### [Task instructions]
From the data below, please reproduce exactly everything from the line that contains "Task: Tap the Ví AirPay payment row" down to the line that contains "Click the nsv4270385", with both ends included.

### [Records supplied]
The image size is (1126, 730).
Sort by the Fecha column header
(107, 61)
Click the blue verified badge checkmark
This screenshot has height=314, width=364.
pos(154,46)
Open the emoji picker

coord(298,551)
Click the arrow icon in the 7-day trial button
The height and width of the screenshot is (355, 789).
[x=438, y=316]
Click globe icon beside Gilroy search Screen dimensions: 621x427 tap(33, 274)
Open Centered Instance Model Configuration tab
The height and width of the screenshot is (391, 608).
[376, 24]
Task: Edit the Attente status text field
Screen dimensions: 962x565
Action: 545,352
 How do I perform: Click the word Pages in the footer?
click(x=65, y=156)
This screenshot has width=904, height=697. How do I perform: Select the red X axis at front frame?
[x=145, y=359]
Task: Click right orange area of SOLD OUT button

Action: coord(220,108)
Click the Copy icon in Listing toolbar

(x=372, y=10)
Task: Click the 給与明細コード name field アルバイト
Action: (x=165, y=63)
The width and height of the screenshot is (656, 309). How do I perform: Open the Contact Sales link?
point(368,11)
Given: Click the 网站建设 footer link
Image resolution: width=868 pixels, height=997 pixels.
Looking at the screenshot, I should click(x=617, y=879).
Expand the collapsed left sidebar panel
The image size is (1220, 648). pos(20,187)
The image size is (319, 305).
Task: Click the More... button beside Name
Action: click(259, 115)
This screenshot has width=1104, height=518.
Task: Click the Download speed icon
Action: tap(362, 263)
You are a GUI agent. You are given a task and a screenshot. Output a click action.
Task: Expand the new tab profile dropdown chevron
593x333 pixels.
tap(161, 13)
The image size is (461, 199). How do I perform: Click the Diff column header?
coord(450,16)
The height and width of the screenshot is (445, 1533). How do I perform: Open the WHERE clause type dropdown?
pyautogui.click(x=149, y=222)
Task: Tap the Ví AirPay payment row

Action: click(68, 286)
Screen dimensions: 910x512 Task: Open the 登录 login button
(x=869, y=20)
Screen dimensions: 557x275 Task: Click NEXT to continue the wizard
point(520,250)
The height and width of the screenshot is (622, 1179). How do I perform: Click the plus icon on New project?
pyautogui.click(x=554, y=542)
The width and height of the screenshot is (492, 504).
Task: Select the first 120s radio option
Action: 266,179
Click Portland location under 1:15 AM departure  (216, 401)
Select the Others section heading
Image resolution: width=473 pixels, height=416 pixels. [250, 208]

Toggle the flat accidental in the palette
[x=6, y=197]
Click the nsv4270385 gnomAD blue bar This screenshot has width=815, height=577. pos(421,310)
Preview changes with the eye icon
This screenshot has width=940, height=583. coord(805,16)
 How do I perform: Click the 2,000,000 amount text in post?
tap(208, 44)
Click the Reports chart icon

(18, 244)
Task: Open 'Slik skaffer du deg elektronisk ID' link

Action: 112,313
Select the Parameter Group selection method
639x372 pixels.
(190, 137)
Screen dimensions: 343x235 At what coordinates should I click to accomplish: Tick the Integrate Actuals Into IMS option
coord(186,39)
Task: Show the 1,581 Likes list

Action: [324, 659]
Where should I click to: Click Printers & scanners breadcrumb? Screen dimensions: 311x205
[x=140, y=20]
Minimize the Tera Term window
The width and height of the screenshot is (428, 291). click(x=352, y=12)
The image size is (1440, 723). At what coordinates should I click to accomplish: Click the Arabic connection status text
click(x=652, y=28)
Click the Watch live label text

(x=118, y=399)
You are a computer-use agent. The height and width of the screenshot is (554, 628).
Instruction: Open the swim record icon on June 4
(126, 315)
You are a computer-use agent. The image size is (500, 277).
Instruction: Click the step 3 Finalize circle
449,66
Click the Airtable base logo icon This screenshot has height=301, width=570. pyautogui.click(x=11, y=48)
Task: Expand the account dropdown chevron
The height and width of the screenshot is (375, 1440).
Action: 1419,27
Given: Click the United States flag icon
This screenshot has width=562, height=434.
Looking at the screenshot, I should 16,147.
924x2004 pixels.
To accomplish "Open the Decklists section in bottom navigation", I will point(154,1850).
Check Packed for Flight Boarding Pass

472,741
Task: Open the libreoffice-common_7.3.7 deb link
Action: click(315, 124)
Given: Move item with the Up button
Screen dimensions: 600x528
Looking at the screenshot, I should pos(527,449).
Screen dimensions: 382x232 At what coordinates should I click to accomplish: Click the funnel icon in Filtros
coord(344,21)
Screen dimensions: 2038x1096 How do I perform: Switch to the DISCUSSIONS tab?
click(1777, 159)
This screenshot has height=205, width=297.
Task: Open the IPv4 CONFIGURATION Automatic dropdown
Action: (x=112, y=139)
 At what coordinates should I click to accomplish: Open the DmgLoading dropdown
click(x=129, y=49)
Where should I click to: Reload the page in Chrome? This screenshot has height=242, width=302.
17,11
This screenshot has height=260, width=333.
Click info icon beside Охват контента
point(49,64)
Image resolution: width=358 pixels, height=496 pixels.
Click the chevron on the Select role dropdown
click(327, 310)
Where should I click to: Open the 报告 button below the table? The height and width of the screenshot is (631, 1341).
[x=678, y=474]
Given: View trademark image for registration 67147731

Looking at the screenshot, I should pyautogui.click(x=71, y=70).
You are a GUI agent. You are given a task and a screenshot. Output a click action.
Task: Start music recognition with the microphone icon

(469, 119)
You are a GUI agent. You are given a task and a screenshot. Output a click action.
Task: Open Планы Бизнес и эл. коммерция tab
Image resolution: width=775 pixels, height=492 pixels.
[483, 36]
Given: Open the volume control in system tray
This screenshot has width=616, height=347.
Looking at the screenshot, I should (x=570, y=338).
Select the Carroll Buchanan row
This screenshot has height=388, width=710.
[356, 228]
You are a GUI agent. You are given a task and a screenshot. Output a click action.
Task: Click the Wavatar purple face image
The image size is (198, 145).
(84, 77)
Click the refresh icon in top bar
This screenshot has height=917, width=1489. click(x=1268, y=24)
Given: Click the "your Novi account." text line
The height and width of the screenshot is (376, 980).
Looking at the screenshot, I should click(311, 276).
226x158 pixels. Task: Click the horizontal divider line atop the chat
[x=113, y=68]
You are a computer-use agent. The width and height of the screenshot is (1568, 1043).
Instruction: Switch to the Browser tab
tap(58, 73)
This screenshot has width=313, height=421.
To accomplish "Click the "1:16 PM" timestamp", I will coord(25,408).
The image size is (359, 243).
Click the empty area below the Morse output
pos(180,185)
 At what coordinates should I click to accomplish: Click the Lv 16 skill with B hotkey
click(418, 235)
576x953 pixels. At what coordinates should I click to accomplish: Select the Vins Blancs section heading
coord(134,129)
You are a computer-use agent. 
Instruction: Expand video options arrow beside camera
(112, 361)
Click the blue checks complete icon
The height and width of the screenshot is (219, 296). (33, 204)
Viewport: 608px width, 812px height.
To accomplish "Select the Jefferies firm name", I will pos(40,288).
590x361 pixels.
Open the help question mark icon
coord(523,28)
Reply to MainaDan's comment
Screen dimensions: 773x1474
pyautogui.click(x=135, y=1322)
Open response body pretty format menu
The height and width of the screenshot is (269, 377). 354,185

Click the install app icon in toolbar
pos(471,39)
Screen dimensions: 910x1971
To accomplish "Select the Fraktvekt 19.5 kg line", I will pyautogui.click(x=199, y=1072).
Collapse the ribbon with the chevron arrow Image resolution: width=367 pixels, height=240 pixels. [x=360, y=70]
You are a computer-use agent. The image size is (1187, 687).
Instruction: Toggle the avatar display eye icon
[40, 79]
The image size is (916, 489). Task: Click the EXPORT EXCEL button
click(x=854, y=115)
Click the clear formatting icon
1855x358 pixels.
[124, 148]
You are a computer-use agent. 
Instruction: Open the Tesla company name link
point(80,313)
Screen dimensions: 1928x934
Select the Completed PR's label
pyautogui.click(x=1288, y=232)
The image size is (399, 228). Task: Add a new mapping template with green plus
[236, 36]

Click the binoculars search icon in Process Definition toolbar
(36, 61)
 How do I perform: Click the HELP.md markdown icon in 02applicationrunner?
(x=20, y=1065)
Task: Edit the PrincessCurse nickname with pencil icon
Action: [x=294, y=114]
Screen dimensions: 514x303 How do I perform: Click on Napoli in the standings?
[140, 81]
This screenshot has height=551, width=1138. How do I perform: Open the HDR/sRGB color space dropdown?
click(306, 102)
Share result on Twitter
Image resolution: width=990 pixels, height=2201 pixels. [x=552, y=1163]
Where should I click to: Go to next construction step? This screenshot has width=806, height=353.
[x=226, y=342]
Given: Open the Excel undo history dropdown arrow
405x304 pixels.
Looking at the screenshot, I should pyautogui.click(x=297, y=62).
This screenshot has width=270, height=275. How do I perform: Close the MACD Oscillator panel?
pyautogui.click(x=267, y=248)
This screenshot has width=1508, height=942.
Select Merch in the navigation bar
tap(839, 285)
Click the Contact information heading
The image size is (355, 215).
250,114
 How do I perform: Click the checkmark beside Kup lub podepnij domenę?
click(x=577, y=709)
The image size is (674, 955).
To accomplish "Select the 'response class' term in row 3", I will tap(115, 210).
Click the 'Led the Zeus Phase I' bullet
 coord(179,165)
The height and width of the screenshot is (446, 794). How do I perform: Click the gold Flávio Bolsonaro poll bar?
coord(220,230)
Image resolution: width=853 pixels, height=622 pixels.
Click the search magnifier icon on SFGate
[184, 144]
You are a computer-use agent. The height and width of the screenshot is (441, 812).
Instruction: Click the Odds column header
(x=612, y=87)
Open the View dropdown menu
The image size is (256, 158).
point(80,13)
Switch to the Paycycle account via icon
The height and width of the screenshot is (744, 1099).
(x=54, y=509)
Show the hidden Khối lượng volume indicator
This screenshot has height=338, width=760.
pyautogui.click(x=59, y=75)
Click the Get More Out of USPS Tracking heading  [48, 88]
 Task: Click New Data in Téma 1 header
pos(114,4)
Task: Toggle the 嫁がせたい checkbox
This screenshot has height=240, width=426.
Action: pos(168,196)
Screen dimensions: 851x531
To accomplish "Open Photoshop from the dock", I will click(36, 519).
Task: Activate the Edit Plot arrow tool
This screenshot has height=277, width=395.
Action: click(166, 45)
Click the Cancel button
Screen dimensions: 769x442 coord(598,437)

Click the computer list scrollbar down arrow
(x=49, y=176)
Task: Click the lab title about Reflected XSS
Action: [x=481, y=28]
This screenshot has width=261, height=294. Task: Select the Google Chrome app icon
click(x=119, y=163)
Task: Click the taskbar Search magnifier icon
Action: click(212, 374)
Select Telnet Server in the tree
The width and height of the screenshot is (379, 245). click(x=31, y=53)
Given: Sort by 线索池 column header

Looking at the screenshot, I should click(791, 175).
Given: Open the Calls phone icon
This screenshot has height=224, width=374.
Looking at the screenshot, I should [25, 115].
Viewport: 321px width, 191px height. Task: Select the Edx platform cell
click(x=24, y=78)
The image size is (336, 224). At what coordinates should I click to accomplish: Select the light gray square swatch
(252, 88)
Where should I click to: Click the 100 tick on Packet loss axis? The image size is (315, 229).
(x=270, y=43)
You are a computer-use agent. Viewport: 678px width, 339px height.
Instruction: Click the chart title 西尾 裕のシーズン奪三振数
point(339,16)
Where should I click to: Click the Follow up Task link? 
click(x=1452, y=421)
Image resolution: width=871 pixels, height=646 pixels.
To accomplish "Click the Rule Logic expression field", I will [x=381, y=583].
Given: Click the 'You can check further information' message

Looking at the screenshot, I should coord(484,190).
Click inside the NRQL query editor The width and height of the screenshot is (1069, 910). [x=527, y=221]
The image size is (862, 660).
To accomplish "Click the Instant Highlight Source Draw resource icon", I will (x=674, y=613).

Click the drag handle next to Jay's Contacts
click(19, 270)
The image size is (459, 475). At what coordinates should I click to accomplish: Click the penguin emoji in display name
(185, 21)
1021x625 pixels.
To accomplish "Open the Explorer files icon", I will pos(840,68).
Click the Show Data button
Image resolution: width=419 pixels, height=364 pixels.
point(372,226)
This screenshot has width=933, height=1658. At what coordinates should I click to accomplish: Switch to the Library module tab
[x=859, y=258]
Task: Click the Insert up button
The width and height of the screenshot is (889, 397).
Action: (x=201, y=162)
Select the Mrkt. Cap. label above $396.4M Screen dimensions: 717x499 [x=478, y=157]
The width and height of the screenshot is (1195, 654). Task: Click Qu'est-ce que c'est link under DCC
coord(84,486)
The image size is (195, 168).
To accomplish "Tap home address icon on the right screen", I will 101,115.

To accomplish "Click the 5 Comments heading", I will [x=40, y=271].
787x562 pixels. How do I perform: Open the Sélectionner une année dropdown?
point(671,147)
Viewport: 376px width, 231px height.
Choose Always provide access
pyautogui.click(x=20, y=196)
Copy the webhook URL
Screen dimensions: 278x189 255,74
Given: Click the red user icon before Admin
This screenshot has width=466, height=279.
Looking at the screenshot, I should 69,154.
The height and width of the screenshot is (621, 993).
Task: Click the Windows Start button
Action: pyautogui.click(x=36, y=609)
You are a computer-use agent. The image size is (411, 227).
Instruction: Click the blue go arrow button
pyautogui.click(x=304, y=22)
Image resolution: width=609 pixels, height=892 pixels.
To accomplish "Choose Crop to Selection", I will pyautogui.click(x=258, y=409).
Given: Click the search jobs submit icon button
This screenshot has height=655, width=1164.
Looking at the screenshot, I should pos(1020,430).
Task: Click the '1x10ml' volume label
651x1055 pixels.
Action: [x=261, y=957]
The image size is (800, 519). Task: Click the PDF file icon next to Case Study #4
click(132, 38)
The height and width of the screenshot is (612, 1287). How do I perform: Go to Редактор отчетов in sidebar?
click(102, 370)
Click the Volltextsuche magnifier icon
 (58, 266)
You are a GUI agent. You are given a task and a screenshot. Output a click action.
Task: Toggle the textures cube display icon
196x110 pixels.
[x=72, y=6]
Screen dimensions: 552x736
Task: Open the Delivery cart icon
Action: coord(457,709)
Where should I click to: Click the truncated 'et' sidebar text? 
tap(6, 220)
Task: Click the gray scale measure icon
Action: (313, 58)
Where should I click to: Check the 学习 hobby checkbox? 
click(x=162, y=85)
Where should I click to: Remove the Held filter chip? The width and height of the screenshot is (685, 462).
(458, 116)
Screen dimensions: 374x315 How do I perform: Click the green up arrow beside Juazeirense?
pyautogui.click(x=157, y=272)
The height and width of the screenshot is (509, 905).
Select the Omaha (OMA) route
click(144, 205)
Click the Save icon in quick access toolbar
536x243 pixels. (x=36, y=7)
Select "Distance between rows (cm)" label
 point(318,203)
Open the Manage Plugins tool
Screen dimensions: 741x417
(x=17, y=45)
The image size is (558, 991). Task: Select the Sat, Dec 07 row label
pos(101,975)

### [Reply]
Task: Tap the Ví AirPay payment row

Action: click(68, 286)
Screen dimensions: 910x512 Task: Open the 登录 login button
(x=869, y=20)
Screen dimensions: 557x275 Task: Click NEXT to continue the wizard
point(520,250)
The height and width of the screenshot is (622, 1179). How do I perform: Click the plus icon on New project?
pyautogui.click(x=554, y=542)
The width and height of the screenshot is (492, 504).
Task: Select the first 120s radio option
Action: 266,179
Click Portland location under 1:15 AM departure  (216, 401)
Select the Others section heading
Image resolution: width=473 pixels, height=416 pixels. [250, 208]

Toggle the flat accidental in the palette
[x=6, y=197]
Click the nsv4270385 gnomAD blue bar This screenshot has width=815, height=577. pos(421,310)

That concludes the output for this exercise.